§ Task: Among the entries below, find the line with "Situs resmi EGP88 (22, 2157)", then quote it and each following line up to and including the line with "A Agfa demonstra", and nothing else.
※
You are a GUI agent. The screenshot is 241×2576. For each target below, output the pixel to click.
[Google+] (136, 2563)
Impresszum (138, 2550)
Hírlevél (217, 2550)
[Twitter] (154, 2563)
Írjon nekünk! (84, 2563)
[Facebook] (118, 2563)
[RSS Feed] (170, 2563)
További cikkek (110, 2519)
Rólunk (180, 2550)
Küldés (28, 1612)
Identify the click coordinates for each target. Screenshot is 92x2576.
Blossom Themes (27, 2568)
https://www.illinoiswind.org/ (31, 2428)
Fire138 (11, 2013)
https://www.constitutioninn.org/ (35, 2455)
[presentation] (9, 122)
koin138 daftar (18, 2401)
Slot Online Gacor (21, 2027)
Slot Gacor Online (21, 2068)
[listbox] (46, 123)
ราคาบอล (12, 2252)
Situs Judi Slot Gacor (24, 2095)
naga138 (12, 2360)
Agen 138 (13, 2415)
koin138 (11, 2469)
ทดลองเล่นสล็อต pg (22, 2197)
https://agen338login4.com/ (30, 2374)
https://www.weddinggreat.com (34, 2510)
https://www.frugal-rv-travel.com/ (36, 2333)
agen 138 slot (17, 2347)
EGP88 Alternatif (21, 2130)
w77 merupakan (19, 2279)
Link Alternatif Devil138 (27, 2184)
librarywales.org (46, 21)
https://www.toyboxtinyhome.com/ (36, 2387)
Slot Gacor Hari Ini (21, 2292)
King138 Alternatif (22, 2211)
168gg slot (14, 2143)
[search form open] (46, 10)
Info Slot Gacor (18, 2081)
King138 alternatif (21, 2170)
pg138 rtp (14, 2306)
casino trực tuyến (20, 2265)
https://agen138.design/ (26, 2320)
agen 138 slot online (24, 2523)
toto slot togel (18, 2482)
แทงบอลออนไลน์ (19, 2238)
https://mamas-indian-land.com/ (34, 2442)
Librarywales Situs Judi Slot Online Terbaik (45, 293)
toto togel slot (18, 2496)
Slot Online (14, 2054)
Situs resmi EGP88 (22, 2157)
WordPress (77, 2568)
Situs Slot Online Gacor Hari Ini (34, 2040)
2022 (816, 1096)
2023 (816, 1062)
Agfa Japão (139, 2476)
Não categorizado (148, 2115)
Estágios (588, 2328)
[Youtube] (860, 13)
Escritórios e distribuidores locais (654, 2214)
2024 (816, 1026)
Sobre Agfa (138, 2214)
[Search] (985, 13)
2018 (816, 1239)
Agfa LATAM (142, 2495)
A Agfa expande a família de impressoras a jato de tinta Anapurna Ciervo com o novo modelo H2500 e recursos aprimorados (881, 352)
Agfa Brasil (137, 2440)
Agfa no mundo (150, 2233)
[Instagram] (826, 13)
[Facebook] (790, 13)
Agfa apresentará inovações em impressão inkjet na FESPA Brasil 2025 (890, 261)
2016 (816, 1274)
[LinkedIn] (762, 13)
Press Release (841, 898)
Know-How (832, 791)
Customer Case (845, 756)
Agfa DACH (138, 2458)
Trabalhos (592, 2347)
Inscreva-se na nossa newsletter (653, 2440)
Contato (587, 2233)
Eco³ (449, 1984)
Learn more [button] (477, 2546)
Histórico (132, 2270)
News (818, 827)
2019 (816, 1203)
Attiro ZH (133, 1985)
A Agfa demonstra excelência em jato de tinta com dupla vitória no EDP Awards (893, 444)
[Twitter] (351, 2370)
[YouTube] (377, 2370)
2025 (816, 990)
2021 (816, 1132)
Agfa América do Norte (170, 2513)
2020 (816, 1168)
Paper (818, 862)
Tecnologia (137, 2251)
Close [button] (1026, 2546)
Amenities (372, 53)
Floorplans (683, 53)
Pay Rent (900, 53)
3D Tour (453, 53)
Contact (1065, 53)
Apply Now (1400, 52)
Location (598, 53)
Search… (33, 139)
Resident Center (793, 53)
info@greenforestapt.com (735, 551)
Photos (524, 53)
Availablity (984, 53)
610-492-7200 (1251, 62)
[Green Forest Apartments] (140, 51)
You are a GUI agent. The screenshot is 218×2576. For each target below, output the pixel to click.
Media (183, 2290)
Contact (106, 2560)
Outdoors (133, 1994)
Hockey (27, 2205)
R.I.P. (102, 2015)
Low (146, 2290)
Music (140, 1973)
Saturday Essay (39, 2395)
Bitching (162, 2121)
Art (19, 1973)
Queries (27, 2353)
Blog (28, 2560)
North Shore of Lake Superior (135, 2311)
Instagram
※
§ Result of this exercise:
Situs resmi EGP88 (22, 2157)
WordPress (77, 2568)
Situs Slot Online Gacor Hari Ini (34, 2040)
2022 (816, 1096)
2023 (816, 1062)
Agfa Japão (139, 2476)
Não categorizado (148, 2115)
Estágios (588, 2328)
[Youtube] (860, 13)
Escritórios e distribuidores locais (654, 2214)
2024 (816, 1026)
Sobre Agfa (138, 2214)
[Search] (985, 13)
2018 (816, 1239)
Agfa LATAM (142, 2495)
A Agfa expande a família de impressoras a jato de tinta Anapurna Ciervo com o novo modelo H2500 e recursos aprimorados (881, 352)
Agfa Brasil (137, 2440)
Agfa no mundo (150, 2233)
[Instagram] (826, 13)
[Facebook] (790, 13)
Agfa apresentará inovações em impressão inkjet na FESPA Brasil 2025 (890, 261)
2016 (816, 1274)
[LinkedIn] (762, 13)
Press Release (841, 898)
Know-How (832, 791)
Customer Case (845, 756)
Agfa DACH (138, 2458)
Trabalhos (592, 2347)
Inscreva-se na nossa newsletter (653, 2440)
Contato (587, 2233)
Eco³ (449, 1984)
Learn more [button] (477, 2546)
Histórico (132, 2270)
News (818, 827)
2019 (816, 1203)
Attiro ZH (133, 1985)
A Agfa demonstra excelência em jato de tinta com dupla vitória no EDP Awards (893, 444)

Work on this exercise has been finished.